Brano da leggere:
• • • • • • •
La vigilia – Dopo i controversi ordini di scuderia a Hockenheim e il trionfo di Monza, al Cavallino scoppia la pace per la gara che vale una stagione. Massa di fatto accetta il ruolo di scudiero per l'asturiano che pure arriva a Singapore a 21 punti da Webber e a 16 da Hamilton. Ma nelle quattro gare precedenti ha ottenuto 68 punti, più dei rivali (Webber 59, Vettel 42, Hamilton 37, Button 32) e per il britannico è il rivale più pericoloso nella corsa al titolo. “Non abbiamo la macchina più veloce sui rettilinei o nelle curve lente” ammette Alonso, “ma siamo competitivi in tutte le condizioni. Invece di sprecare energie a preoccuparci di quel che fanno gli altri, ci preoccupiamo solo di noi stessi”.

Le libere – È un venerdi di pioggia e tensione sulla pista a cavallo dell'equatore che a Hamilton proprio non va giù. “Ho paura che possa verificarsi un brutto incidente – si lamentava -. La pista è insidiosissima e ha la peggiore curva dell' intera Formula 1”, la Singapore Sling, “una chicane strettissima, ci arrivi a 200 allora e devi inchiodare. È una follia”. Alonso sta girando sugli stessi tempi di Vettel ma sfiora il muro alla curva 17, la stessa su cui due anni prima si era volontariamente schiantato Piquet junior proprio per favorirlo, per il cedimento di un pezzo sperimentale del cambio.
• • • • • • •
Consegna: Nel brano sulla gara di Singapore, per quale motivo Alonso sfiora il muro alla curva 17 durante le libere? Rispondi con una frase.

Righe archiviate:
• • • • • • •
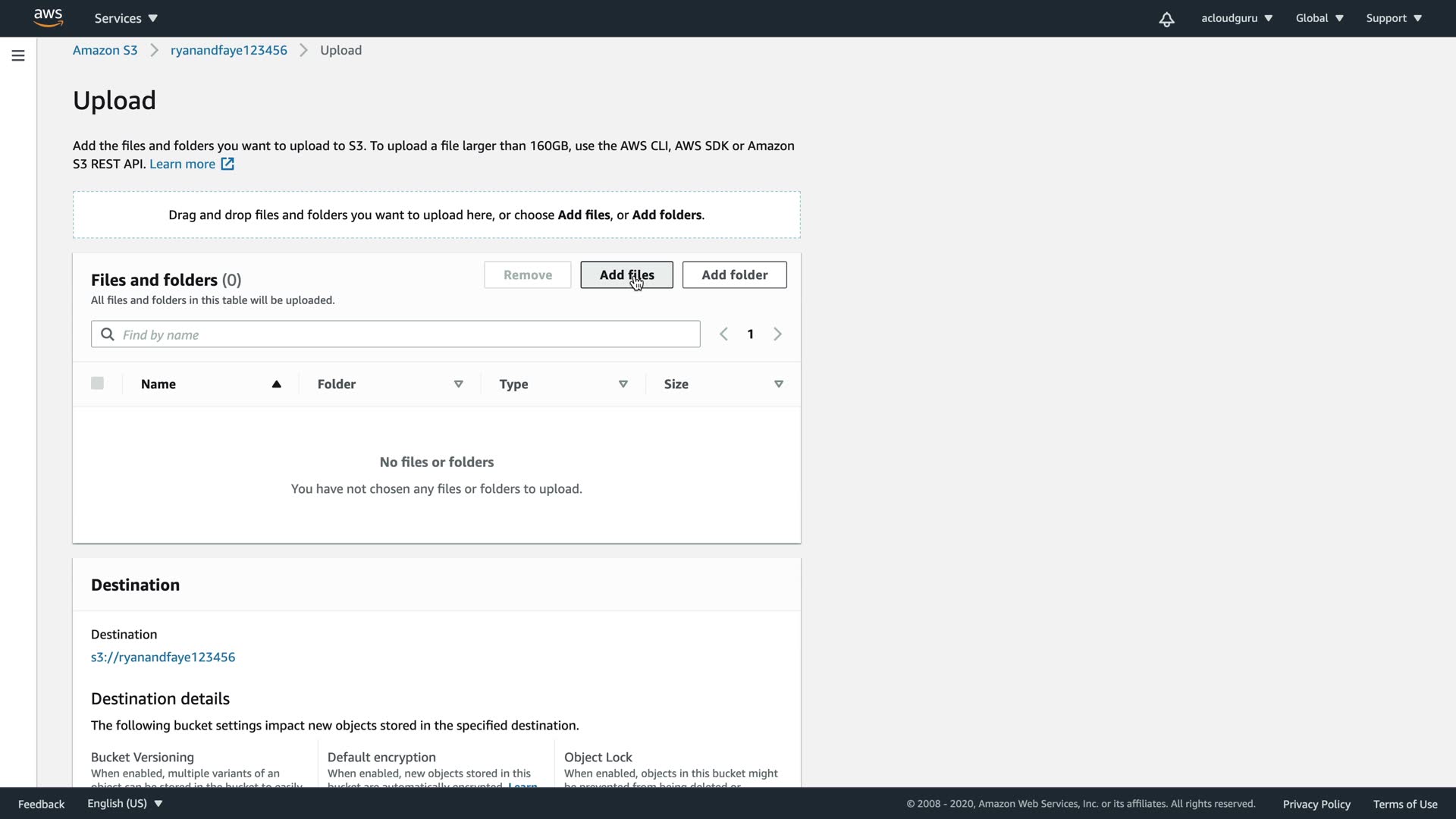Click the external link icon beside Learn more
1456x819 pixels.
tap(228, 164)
• • • • • • •
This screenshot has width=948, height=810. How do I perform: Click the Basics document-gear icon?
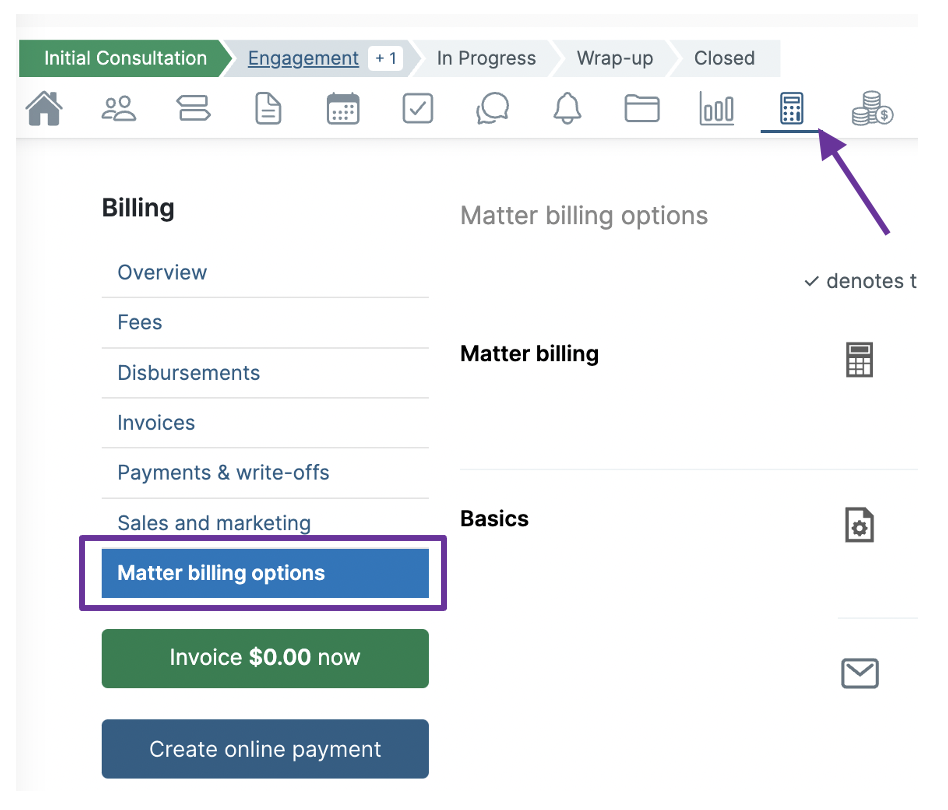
• • • • • • •
Soluzione: Alonso sfiora il muro alla curva 17 per il cedimento di un pezzo sperimentale del cambio.